A "uberização" do trabalho na era tecnológica: precarização ou liberdade?
Enviada em 04/11/2020
No poema “Canção do Exílio”, obra do renomado compositor Gonçalves Dias, o eu lírico, um brasileiro exilado, orgulha-se e exalta, de maneira idealizada, algumas das belezas de sua terra natal. Todavia, ao lançar um olhar sobre a realidade contemporânea no que se refere à uberização do trabalho na era tecnológica, haverá, certamente, na desconstrução dessa concepção romantizada. A partir dessa constatação, cabe analisar como essa adaptabilidade dos trabalhadores informais atuam na negligenciação das leis fiscais, bem como inquirir de que modo o aumento da terceirização dribla uma gama de direitos trabalhistas.

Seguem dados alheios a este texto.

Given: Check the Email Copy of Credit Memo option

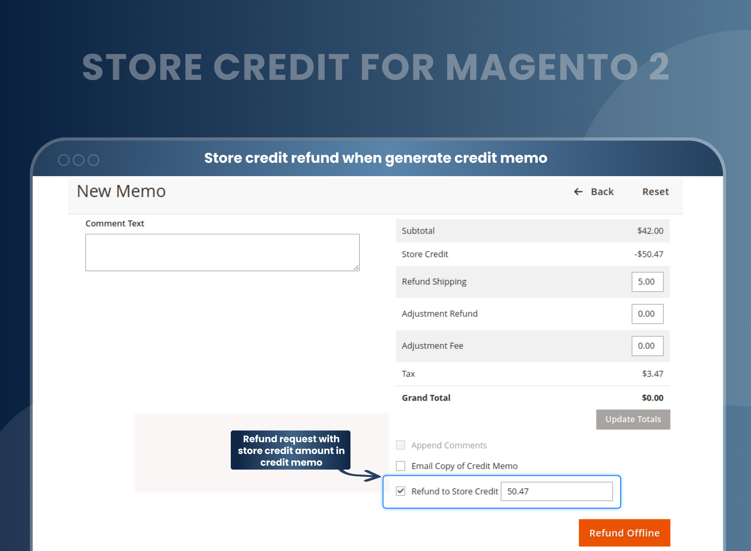Looking at the screenshot, I should click(400, 466).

Em face dessa enunciação inicial, é necessário ressaltar que uma característica do século XXI é a terceirização e a informalização do trabalho. Ademais, por mais que essa prática permita os mais diversos empreendimentos, esse tipo de trabalho não é regulado e fiscalizado pelas exigências governamentais. Nesse contexto, tal dilema vai de encontro ao poema romântico, visto que, essa realidade pode driblar medidas sanitárias e regulamentações que garantam a boa qualidade do produto. Desse modo, a probabilidade de ocorrência de o problema ao longo da transação, desde o pedido e passando pela entrega e pela comunicação caso algo de errado, aumenta exponencialmente.

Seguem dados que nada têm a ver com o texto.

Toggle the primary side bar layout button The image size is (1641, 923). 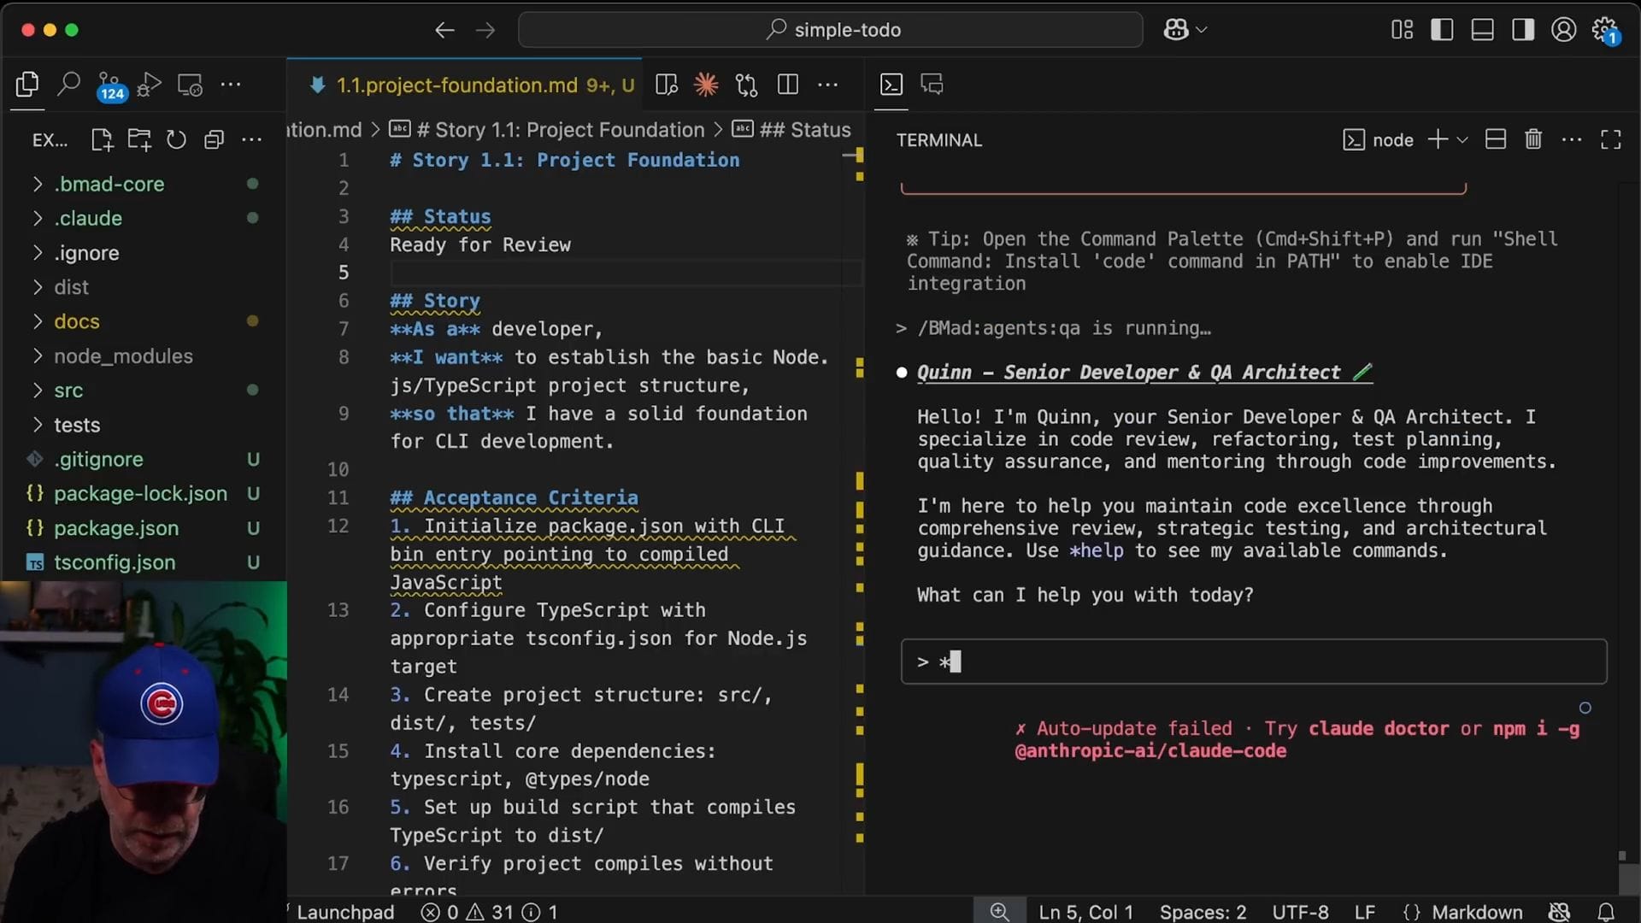(x=1442, y=30)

Ainda nessa linha de raciocínio, é essencial pontuar que o comércio está cada vez mais acontecendo virtualmente, substituindo os trabalhadores pelos aplicativos e fazendo com que esses indivíduos se reajustem em trabalhos informais. Essa terceirização decorrente desse processo, faz com que muitas vezes o empregado seja prejudicado, já que, na maioria das vezes as leis trabalhistas são dribladas nessas transações. Essa problemática pode ser explicada pelo pensamento de Jean Jacques Rousseau em sua obra “Do contrato social”. Para o filósofo iluminista, é dever do Estado garantir que seus cidadãos gozem de seus direitos. Na esteira desse pensamento, nota-se que essa não regulamentação acomete esses trabalhadores, uma vez que, pela falta de informação ou de outra alternativa tem os seus direitos violados e sua condição de vida afetada.

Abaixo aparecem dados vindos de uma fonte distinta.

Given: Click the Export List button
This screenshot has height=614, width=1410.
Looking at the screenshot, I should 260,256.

Sendo assim, medidas são necessárias para sanar essa nódoa. Inicialmente, cabe ao Ministério do Trabalho a regulamentação do trabalho informal, a partir de um decreto de lei, visando garantir os direitos dos trabalhadores. De modo complementar, o mesmo agente deve promover uma maior fiscalização das condições dos estabelecimentos, principalmente dos informais, com o intuito de garantir a mínima qualidade do produto a ser vendido. Assim, poder-se-á transformar o Brail em um país aprimorado, almejando que a concretização da idealização nacional do poema de Dias possa contemplar a narrativa da realidade.